Personas deben desarrollar habilidades y salir adelante sin subsidios; urgen políticas que muestren que cultivos dan mejores ganancias
Gilbert F. Houngbo Presidente del Fondo Internacional de Desarrollo Agrícola (FIDA) (ALEJANDRA LEYVA. EL UNIVERSAL)
28/11/2017
05:06
Ivette Saldaña
-A +A

[email protected]

Los programas de apoyo a los marginados no deben ser ni para siempre ni para los mismos, sino que se tiene que cuidar que las personas desarrollen habilidades para salir adelante sin los subsidios, asegura el presidente del Fondo Internacional de Desarrollo Agrícola (FIDA), Gilbert F. Houngbo, en entrevista con EL UNIVERSAL.

“Se tiene que crear la esperanza de que con el tiempo se saldrá de la ayuda social y se tendrá autonomía económica de las personas”, manifiesta el funcionario.

A pregunta expresa sobre la elección que han tomado personas del campo de trabajar para el crimen organizado, considera que es un tema que concierne al gobierno, porque si alguien se puede sentir tentado a producir cosechas que no sean para alimentar sino que tienen la meta de conseguir un retorno rápido de la inversión, se deben trazar políticas públicas que lleven a evitar que la gente busque soluciones rápidas y no de largo plazo.

Los programas de apoyo deben demostrar que hay otras oportunidades para salir adelante que son menos riesgosas que el narcotráfico, precisa Houngbo, quien añade que se debe generar el entorno adecuado para que los campesinos le apuesten a los cultivos que les generarán mejores ganancias.

“Hay que mostrar que hay actividades que son menos riesgosas [que el narcotráfico]”, enfatiza.

Para el presidente del FIDA, uno de los principales retos de América Latina es disminuir la desigualdad de ingresos y la inequidad.

Además, evitar que los programas se concentran en unos cuantos porque debieran beneficiar a una mayor cantidad de población, uno de los retos de México y de la región.

El funcionario del organismo de la Organización de las Naciones Unidas dice que la falta de decisiones políticas o las acciones gubernamentales que se aplican o dejan de hacer en cualquier país se reflejarán en mayor o menor bienestar en la población.

Eso se observa con las cifras que muestran que solamente 5% de la población está en buenos niveles de bienestar, mientras que el grueso de la población tiene carencias.
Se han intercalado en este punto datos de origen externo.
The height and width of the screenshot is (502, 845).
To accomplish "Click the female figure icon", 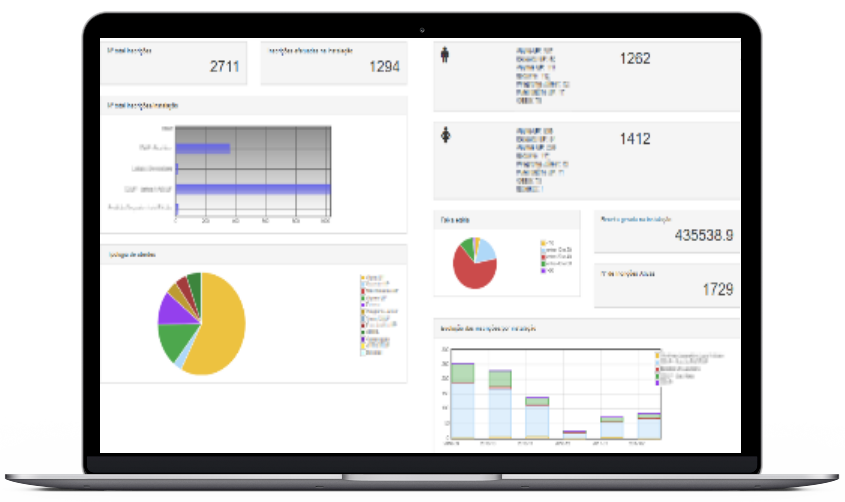I will pyautogui.click(x=445, y=135).
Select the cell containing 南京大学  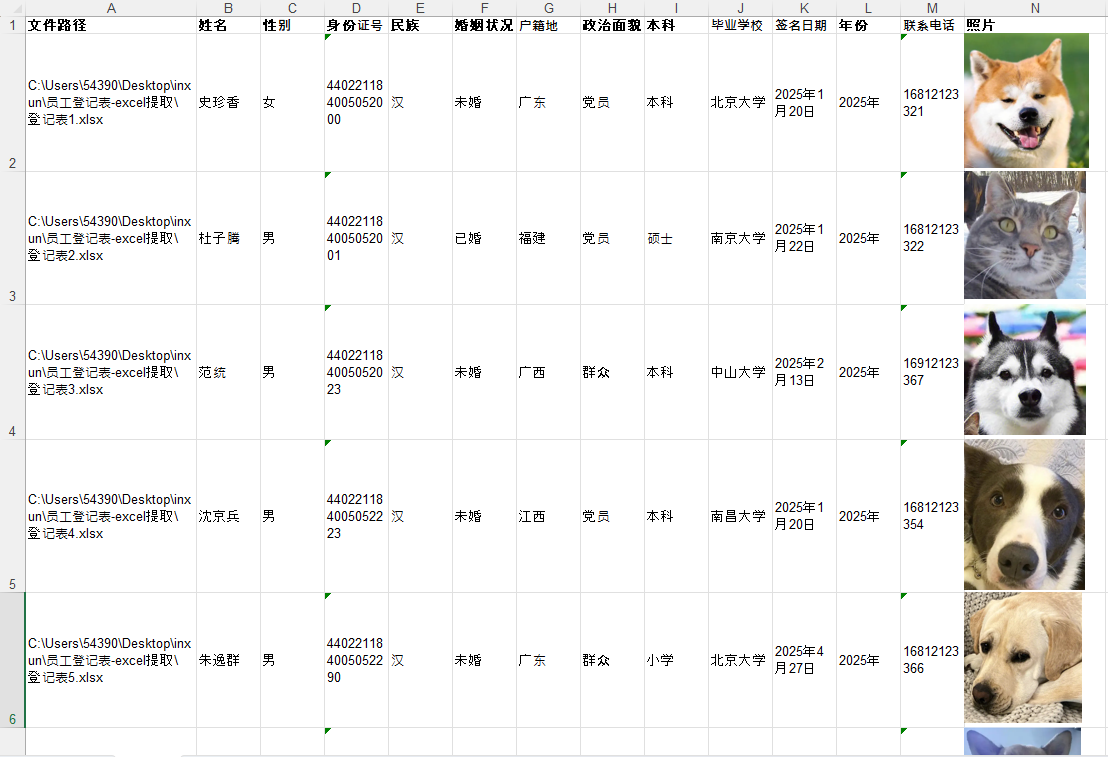[x=740, y=237]
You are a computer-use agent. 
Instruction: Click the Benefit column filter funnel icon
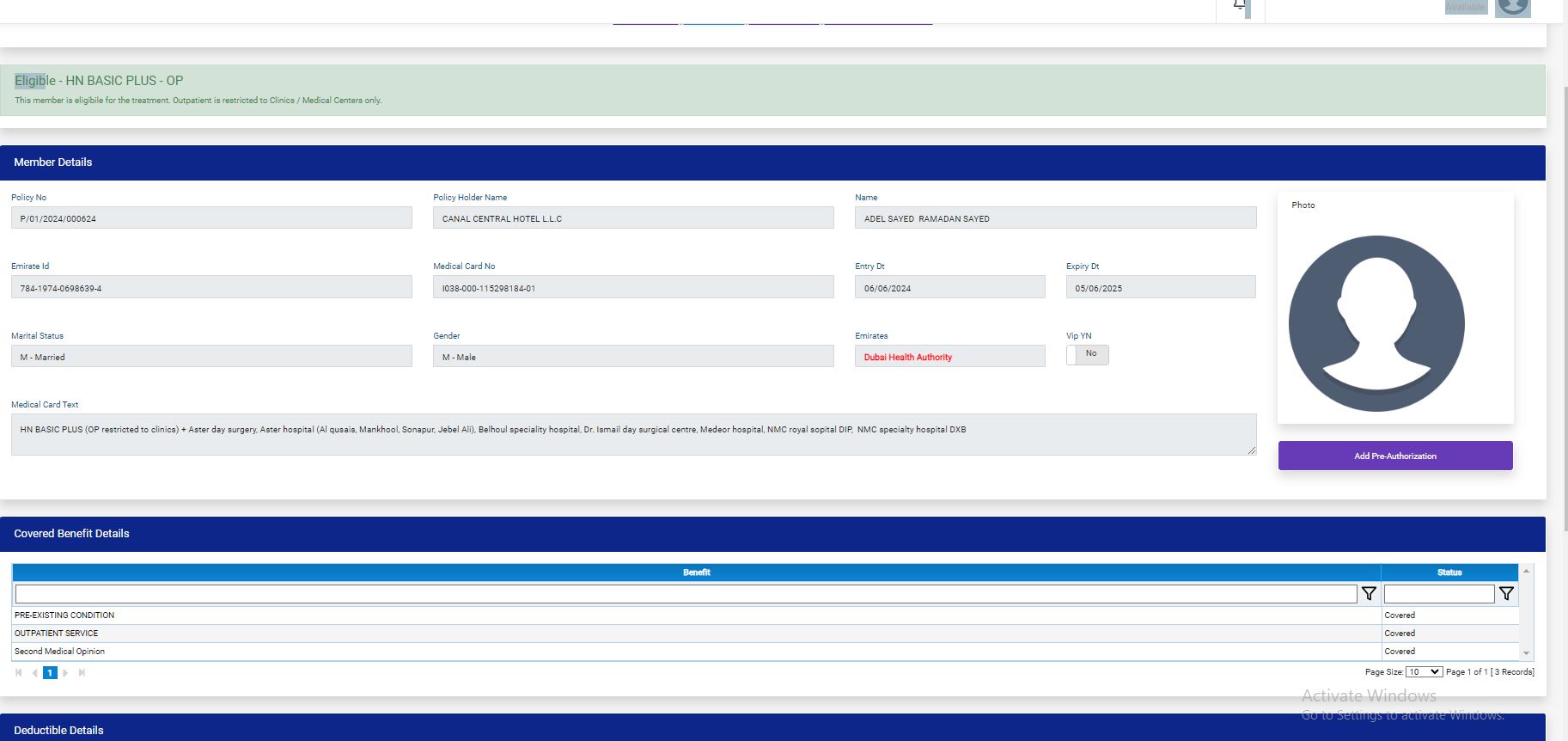pos(1369,593)
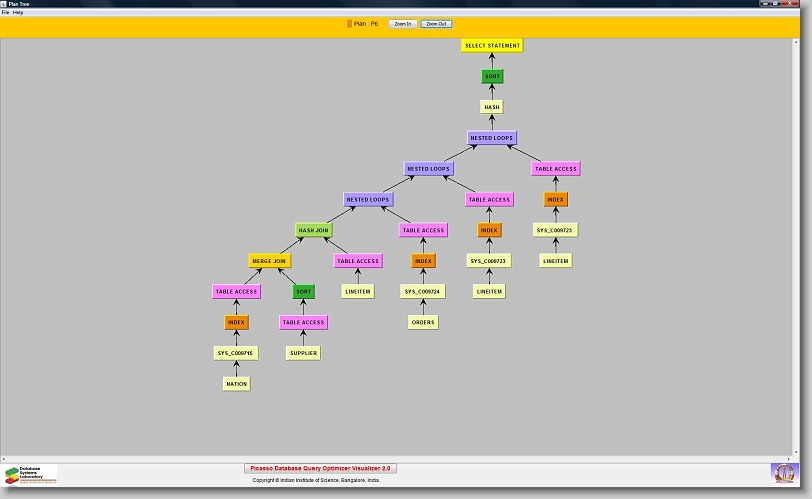Click the NATION table node

(236, 384)
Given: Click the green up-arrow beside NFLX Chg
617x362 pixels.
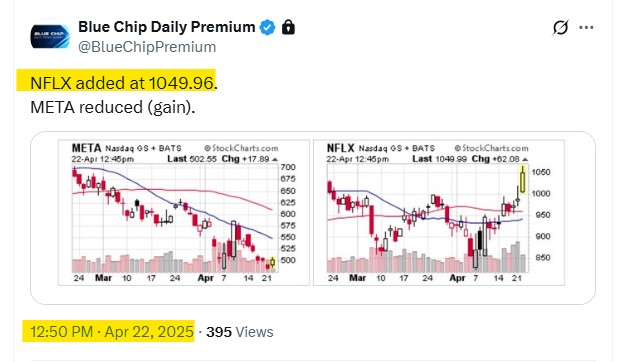Looking at the screenshot, I should (x=525, y=159).
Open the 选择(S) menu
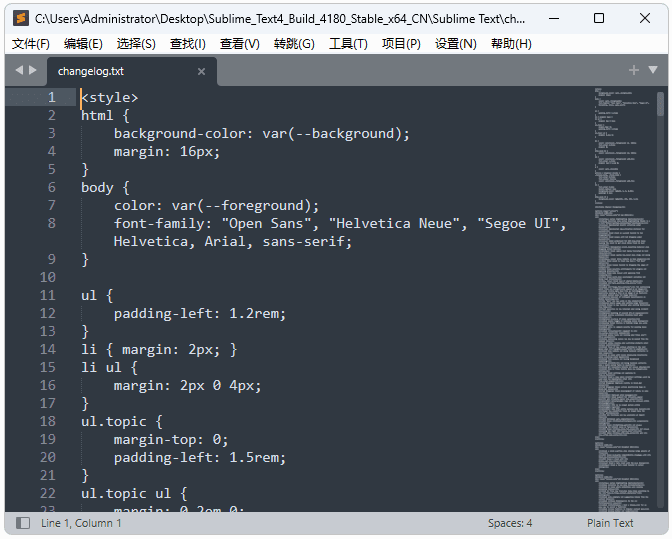Viewport: 672px width, 539px height. click(x=136, y=44)
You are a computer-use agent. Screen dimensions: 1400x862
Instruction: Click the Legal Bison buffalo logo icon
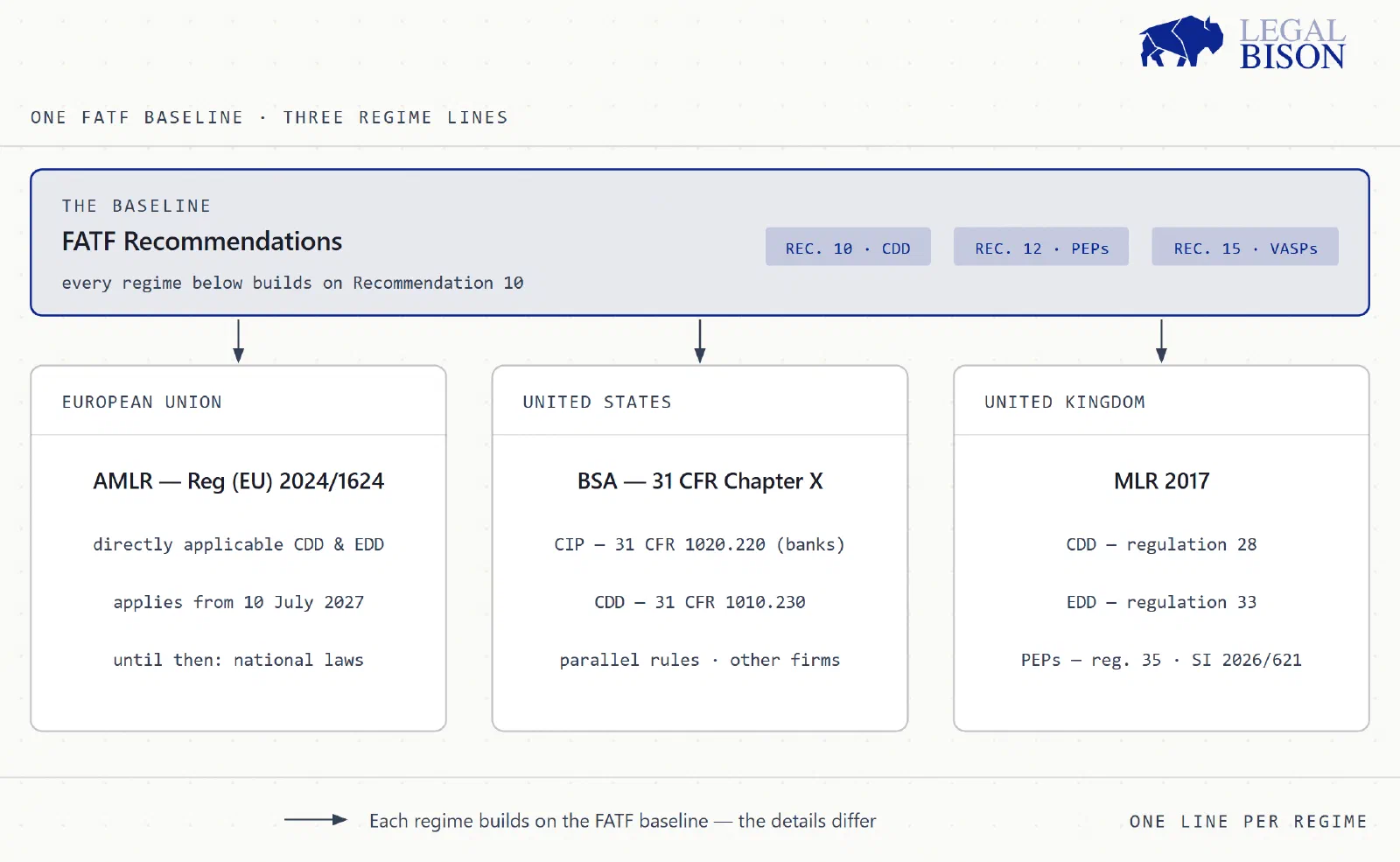pos(1180,40)
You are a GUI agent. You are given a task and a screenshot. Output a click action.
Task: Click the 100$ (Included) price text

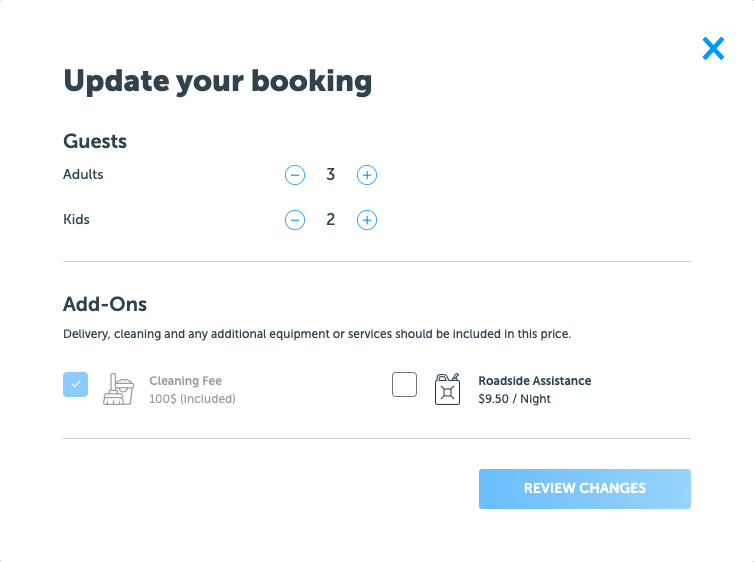pos(192,399)
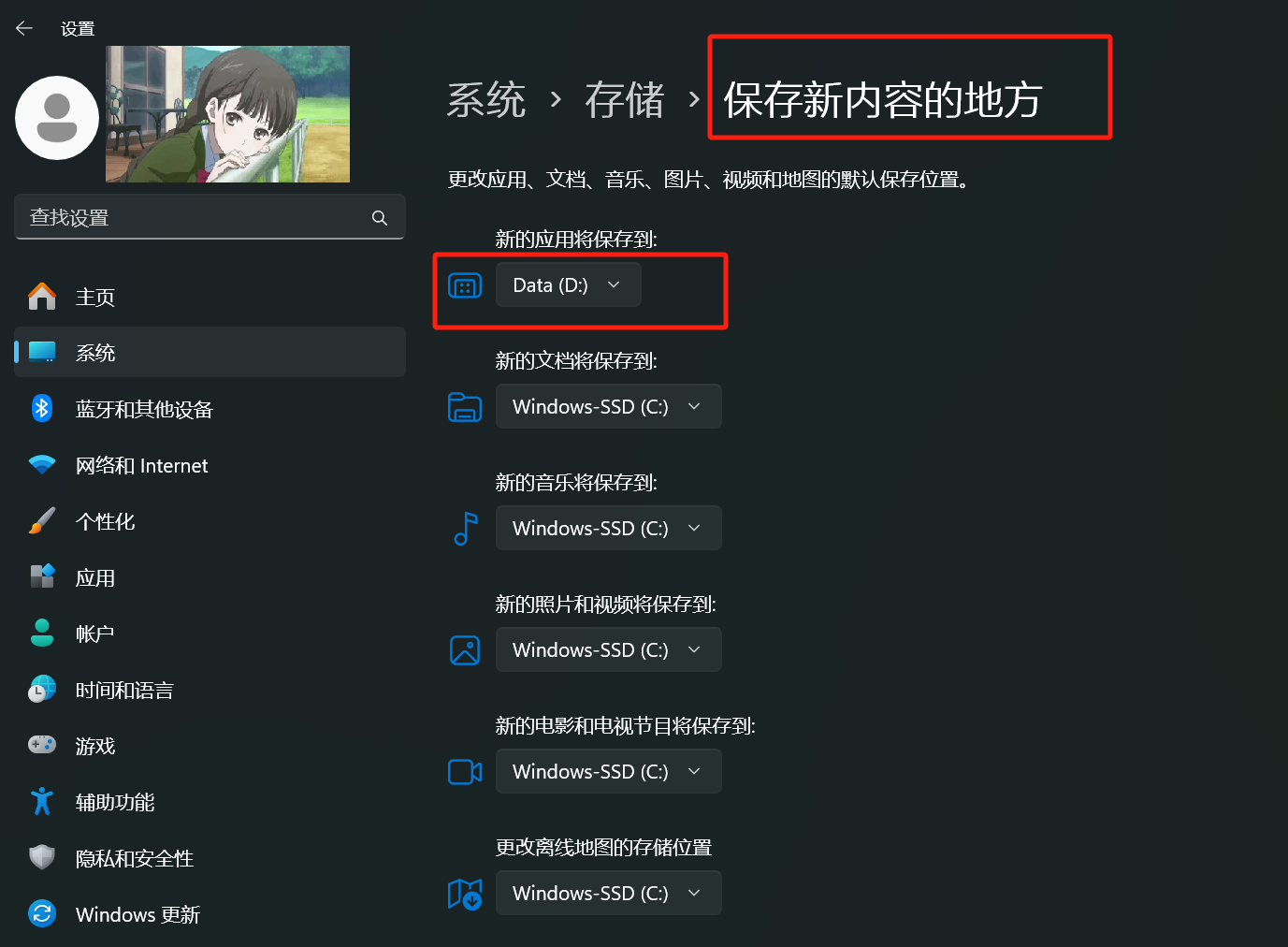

Houngbo, quien estuvo de visita por México, expone que en la implementación de los programas sociales los gobiernos deben asegurarse de que hay independencia de lo político, porque una de las bases sobre las que se tiene que operar es la credibilidad de las instituciones.

“Creo, o quiero creer, que la institución tiene que mantener credibilidad, disposición y asegurarse que hay independencia de lo político”, comenta el funcionario.

Por ello, dice que se requieren políticas que equilibren ingresos, impuestos y beneficios para la población, además de que las políticas sociales que se implementen en un país deben de evaluarse para medir sus resultados y hacer los ajustes que se requieran para que se tenga mejor impacto en los pobres.

Para el FIDA, aunque México es la segunda economía más grande de América Latina, con una gran cantidad de clase media, aún persiste un amplio sector rural que vive en pobreza y mantiene severas disparidades económicas, porque a pesar de que solamente 21% de la población habita en áreas rurales, dos tercios de ésta están en extrema pobreza.

De acuerdo con el fondo de la ONU, 61% de la población indígena vive en extrema pobreza, comparada con sólo 19% de la población no indígena que está en esa condición.

El problema es que el sector agrícola de México enfrenta crecientes vulnerabilidades y una degradación de los recursos naturales, como inadecuados medios de producción por la baja inversión, débil asistencia técnica y bajo acceso a los mercados, entre otros.

A pesar de las dificultades que vive el sector agrícola mexicano, como baja producción, consumo e ingresos deprimidos y pobreza en la región, hay poco o escaso acceso al crédito, por lo que FIDA trabaja con las autoridades mexicanas para implementar acciones que lleven a una mejora de las condiciones de vida del campo.

Para Houngbo, aun cuando existen críticas de la sociedad contra la globalización y el comercio, son dos aspectos positivos en el mundo.

Explica que se debe trabajar para estar seguros de que la globalización tendrá efectos positivos y beneficios para toda la población.